TASK PROMPT
Nothing should appear in the answer except the lines from the one with "Screen dimensions: 922x555" through the end of the listing below, transcribed exactly and without pictures.

DATA TO USE
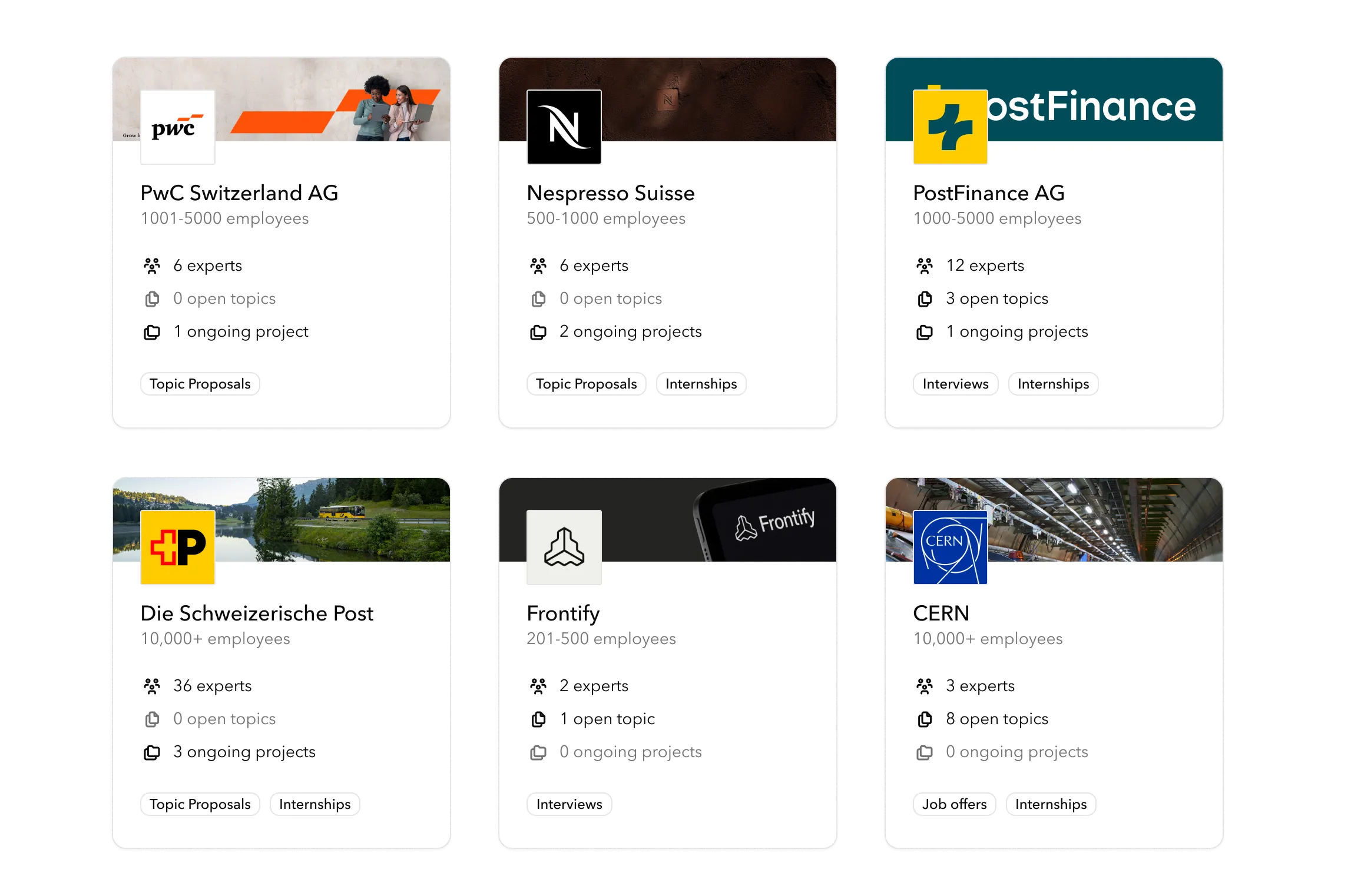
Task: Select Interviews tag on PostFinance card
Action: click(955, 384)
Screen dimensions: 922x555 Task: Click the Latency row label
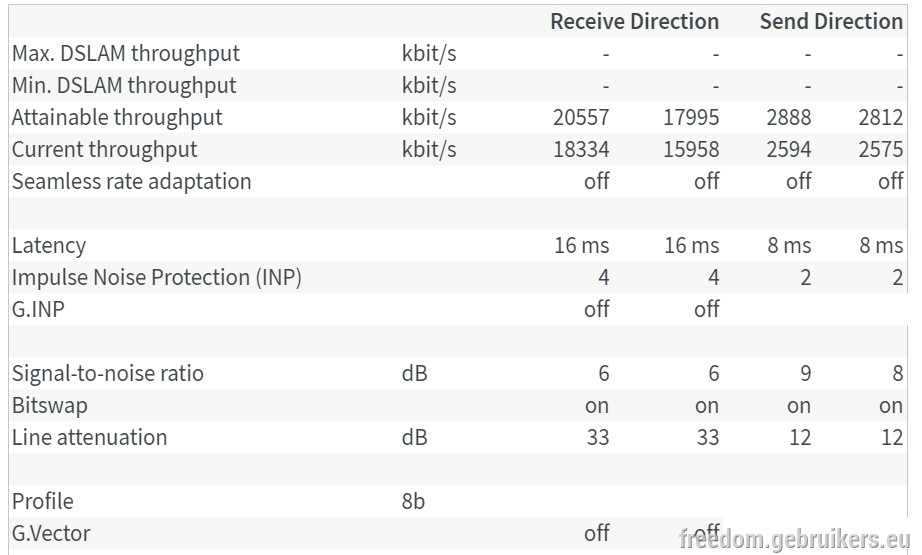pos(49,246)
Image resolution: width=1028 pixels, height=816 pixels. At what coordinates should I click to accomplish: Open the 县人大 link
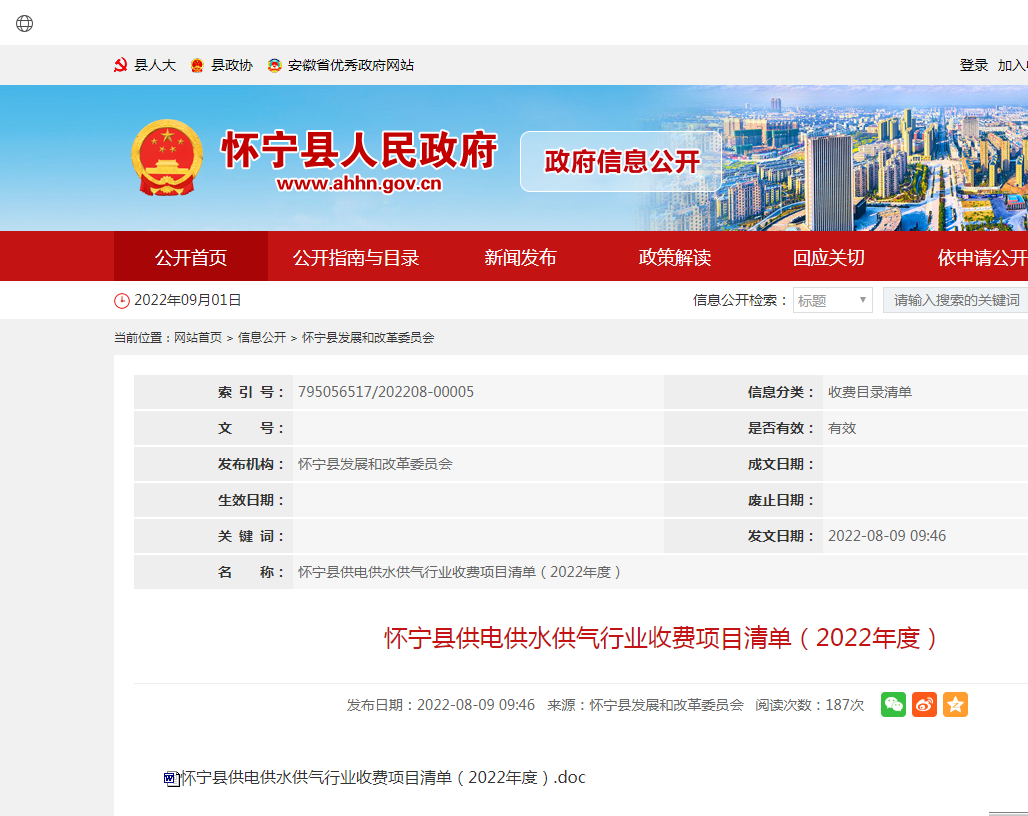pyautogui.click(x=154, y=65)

SOLUTION TO THIS TASK
Screen dimensions: 922x555 Task: Click the Latency row label
pos(49,246)
Image resolution: width=1028 pixels, height=816 pixels. At what coordinates should I click to accomplish: Open the 县人大 link
pyautogui.click(x=154, y=65)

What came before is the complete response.